__SEITE__:

===

Center of Attention: Ein Literatur-Klassiker

Trinkverhalten: zu viel Tequila

Lesenacht in der Uni – wie unschuldig das klingt: nach nerdigen Geisteswissenschaft-Studierenden, die sich nichts Schöneres vorstellen können, als ihren Freitagabend in einem stickigen Seminarraum zu verbringen, um sich zehn Stunden lang gegenseitig aus einem Literatur-Klassiker vorzulesen. Die schon Wochen im Voraus eifrig Buchseiten gescannt und die Kapitel an verschiedene Vorleser:innen verteilt hatten. Die Isomatten, dimmbare Lampen und Kuscheldecken mitbringen, denn vielleicht würden sie zwischendurch mal ein Nickerchen machen (die verpassten Kapitel könnten sie ja später noch nachlesen). Und genauso so unschuldig und brav war sie zunächst auch, die Lesenacht. Aber nur eine einzige Zutat versetzte alles in Chaos: Tequila.

===

__KURZE AUFGABE A__: Ersetze in den Datensätzen, beginnend mit der Zeile mit „52, 533, 57)“ und endend mit der Zeile mit „400) label: 法律信息“, „webpages“ durch „websites“. Gib nur diese Zeilen wieder und lass alles andere unverändert.

===

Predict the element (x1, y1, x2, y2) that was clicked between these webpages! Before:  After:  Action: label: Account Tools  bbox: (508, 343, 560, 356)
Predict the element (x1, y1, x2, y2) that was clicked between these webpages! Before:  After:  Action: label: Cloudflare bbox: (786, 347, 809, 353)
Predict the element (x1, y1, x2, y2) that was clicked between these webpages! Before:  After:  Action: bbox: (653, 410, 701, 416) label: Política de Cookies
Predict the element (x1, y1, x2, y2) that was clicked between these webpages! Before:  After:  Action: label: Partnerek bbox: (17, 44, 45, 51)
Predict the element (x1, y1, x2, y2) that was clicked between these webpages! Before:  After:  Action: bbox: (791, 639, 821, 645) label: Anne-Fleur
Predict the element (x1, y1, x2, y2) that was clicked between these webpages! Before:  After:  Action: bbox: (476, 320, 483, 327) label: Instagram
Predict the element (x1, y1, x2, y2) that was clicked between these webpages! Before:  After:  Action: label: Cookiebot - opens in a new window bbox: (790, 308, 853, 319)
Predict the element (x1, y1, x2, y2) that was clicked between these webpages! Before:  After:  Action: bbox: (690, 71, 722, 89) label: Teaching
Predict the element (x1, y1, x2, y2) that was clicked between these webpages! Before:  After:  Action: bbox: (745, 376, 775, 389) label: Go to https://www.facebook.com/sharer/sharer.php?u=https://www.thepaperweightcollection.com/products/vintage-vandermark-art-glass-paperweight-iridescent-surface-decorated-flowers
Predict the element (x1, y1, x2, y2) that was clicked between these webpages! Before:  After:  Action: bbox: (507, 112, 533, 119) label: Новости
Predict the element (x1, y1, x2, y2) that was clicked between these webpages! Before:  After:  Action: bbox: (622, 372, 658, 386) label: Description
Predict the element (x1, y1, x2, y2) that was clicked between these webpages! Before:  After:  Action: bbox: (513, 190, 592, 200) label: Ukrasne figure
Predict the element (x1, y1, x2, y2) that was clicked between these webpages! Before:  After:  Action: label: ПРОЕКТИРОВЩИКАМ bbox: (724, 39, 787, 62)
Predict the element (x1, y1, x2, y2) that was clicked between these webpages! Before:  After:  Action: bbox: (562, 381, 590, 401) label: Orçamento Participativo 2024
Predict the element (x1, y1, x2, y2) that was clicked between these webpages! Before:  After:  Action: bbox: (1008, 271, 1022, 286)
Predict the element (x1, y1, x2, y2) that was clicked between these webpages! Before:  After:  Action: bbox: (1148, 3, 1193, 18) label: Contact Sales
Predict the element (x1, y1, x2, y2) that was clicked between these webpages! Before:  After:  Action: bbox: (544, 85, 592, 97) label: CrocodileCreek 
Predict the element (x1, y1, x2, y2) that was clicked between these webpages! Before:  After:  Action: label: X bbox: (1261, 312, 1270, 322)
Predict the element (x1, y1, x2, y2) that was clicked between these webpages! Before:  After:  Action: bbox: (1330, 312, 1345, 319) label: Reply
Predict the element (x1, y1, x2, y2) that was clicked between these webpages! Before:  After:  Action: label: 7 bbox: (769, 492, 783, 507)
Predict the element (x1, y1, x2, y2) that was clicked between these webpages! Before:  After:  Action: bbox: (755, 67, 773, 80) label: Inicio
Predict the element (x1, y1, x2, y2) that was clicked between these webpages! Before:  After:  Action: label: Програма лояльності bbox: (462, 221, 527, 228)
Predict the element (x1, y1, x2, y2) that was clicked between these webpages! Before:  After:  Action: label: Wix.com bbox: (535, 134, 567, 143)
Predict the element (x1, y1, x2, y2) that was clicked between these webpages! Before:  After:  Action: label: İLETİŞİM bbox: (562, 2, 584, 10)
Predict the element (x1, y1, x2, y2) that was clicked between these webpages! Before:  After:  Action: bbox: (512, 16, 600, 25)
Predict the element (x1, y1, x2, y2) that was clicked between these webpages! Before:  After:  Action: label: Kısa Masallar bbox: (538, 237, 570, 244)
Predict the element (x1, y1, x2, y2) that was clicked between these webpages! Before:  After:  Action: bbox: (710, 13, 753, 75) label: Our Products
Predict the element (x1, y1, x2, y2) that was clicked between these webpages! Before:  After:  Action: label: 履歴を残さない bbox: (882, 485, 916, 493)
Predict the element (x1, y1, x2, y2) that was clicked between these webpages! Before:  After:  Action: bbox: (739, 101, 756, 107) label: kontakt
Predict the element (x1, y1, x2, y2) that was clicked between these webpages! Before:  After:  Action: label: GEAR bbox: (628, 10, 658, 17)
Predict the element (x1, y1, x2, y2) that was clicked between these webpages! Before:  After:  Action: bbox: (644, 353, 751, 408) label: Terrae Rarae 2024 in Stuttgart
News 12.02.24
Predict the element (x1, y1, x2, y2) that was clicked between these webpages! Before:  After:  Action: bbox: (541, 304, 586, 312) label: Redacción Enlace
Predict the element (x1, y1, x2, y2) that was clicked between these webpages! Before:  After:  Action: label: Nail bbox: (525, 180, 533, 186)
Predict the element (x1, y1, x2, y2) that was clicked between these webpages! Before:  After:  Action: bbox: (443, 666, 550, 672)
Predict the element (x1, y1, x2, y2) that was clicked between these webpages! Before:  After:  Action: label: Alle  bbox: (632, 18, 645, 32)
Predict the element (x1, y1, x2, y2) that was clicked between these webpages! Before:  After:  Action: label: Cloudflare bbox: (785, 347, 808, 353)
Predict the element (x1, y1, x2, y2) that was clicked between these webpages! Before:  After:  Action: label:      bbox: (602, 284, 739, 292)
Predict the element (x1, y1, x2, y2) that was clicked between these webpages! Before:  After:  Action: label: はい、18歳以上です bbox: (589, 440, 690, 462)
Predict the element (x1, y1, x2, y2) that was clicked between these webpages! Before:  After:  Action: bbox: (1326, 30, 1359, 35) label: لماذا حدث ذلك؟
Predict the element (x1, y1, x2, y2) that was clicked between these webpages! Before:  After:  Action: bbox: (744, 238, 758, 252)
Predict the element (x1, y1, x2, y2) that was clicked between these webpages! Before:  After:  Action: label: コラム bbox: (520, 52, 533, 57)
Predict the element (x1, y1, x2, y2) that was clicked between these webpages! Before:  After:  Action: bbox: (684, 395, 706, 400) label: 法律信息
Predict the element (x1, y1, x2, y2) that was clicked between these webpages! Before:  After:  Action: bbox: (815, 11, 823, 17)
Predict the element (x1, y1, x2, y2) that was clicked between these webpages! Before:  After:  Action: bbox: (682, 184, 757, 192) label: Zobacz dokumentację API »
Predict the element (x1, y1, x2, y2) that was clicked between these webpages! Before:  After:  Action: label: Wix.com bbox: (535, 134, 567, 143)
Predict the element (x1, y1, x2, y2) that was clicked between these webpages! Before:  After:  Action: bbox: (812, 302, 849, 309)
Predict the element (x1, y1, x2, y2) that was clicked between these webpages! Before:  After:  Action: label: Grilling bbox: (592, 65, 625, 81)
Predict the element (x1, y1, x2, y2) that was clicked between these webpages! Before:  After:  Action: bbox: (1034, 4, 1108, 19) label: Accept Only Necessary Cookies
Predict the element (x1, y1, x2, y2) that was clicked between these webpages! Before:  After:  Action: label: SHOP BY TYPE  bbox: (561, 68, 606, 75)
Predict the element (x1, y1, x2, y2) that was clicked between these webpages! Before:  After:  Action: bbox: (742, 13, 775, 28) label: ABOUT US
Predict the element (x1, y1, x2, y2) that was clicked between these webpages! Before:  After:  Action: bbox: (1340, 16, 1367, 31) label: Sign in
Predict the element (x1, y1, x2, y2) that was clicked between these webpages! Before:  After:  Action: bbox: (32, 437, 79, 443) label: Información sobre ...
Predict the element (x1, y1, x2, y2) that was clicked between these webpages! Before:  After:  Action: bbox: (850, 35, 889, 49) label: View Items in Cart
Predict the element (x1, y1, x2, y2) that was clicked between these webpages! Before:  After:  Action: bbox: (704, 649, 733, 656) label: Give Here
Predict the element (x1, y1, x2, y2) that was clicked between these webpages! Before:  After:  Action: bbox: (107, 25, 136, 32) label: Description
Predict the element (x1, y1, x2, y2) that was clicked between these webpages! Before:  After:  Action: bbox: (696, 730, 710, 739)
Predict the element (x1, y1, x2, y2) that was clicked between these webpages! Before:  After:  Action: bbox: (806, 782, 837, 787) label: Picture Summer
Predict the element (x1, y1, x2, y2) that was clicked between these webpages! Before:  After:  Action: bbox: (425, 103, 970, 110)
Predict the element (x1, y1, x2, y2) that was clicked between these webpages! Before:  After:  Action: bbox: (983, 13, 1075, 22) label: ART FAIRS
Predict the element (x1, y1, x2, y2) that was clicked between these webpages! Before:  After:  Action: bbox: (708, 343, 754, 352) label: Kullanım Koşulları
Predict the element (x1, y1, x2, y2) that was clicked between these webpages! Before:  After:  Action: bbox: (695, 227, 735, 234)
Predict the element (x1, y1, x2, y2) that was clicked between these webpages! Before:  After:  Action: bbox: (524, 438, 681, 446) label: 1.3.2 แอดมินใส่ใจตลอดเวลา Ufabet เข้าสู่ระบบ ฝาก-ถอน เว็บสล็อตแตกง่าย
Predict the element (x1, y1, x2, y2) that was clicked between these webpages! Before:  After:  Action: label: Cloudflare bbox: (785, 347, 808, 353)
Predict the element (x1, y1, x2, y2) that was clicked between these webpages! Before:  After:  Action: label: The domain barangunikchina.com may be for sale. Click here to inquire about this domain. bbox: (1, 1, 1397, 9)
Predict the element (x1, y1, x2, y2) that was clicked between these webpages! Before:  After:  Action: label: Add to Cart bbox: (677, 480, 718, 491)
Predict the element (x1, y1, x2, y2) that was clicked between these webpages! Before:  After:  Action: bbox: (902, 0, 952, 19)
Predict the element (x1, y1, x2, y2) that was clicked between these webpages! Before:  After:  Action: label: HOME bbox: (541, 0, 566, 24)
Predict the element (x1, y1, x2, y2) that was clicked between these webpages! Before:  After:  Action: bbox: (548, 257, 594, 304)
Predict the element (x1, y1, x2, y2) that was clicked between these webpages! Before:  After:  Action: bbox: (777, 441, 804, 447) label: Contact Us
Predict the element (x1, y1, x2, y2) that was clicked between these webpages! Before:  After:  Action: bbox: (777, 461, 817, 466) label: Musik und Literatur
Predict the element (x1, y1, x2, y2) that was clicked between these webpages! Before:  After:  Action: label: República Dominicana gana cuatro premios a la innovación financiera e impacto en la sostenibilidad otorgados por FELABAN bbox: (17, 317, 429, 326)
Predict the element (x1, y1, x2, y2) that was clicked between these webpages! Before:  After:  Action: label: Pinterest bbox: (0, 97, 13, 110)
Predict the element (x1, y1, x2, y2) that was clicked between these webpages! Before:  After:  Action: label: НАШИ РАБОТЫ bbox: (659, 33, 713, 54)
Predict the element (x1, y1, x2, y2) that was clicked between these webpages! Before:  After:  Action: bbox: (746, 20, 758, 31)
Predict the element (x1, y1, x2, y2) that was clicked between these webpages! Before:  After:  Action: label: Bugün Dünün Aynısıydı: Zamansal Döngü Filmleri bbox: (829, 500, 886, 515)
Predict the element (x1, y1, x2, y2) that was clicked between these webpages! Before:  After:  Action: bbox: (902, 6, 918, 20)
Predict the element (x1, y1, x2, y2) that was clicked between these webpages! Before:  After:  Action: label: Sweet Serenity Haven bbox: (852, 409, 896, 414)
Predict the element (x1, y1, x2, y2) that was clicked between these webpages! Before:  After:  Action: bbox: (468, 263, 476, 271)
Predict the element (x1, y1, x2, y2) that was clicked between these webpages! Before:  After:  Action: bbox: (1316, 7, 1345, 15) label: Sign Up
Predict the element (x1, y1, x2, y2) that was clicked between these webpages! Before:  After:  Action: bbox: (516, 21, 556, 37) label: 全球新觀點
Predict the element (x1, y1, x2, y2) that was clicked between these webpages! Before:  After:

===

__KURZE AUFGABE B__: Führe den Text über die Lesenacht in der Uni im Anschluss an seinen letzten Satz weiter.

__SCHRIFTLICHE ANTWORT A__:
Predict the element (x1, y1, x2, y2) that was clicked between these websites! Before:  After:  Action: label: コラム bbox: (520, 52, 533, 57)
Predict the element (x1, y1, x2, y2) that was clicked between these websites! Before:  After:  Action: bbox: (684, 395, 706, 400) label: 法律信息

__SCHRIFTLICHE ANTWORT B__:
Ich weiß nicht mehr, ob ich die Idee für das Trinkspiel hatte, aber ich weiß, dass ich sie krass gut fand. Die Idee war simpel: In dem Buch, aus dem wir an dem Abend vorlesen wollten, kommt immer mal wieder ein spezieller Schnaps vor. Zu speziell, um ihn vom Fachschaftsbudget in großen Mengen kaufen zu können, aber mehr oder weniger ähnlich wie … Tequila. Immer, wenn der Name dieses Schnapses beim Vorlesen fiel, wollten wir  einen Shot davon trinken. Die Getränke musste man nicht bezahlen, man durfte stattdessen einen selbst gewählten Betrag spenden. Rückblickend hätte man echt ahnen können, dass das nicht gut gehen kann. Aber Menschen, die auf Lesenächte gehen, sind doch keine Menschen, die sich unkontrolliert mit Tequila abschießen, oder? Man sollte Literatur-Nerds wirklich nicht unterschätzen.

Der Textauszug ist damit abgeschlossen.